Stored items
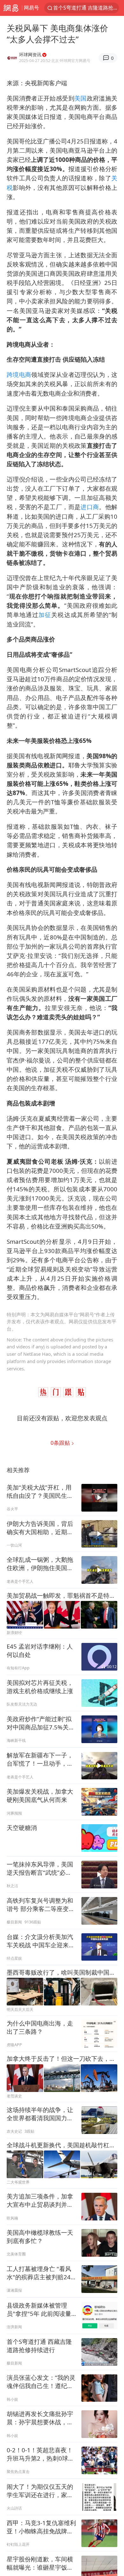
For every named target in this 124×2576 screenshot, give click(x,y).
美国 (80, 98)
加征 (44, 615)
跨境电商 (19, 374)
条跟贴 (61, 1442)
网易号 (31, 7)
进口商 (89, 507)
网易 (11, 8)
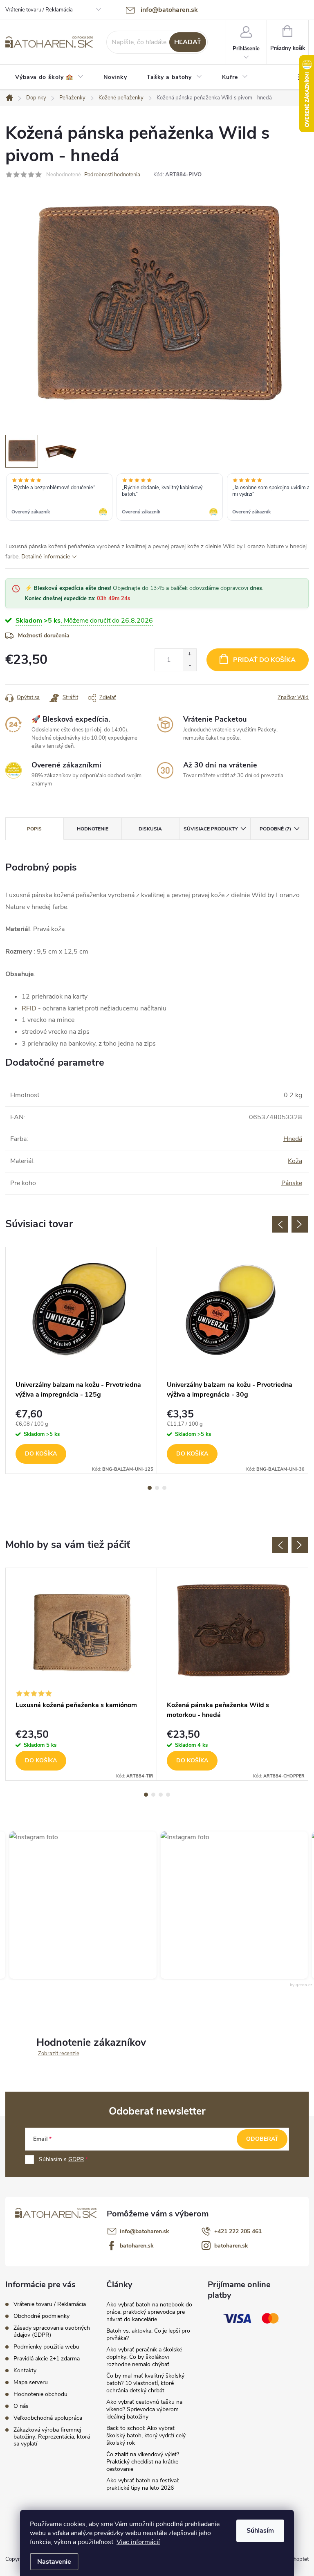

**Problem description**
Nothing may be altered when you restate the records, but every picture must be dropped.

**Answer box**
For every named target in this 124×2576 screenshot, give click(x,y).
美国 (80, 98)
加征 (44, 615)
跨境电商 (19, 374)
条跟贴 (61, 1442)
网易号 (31, 7)
进口商 (89, 507)
网易 (11, 8)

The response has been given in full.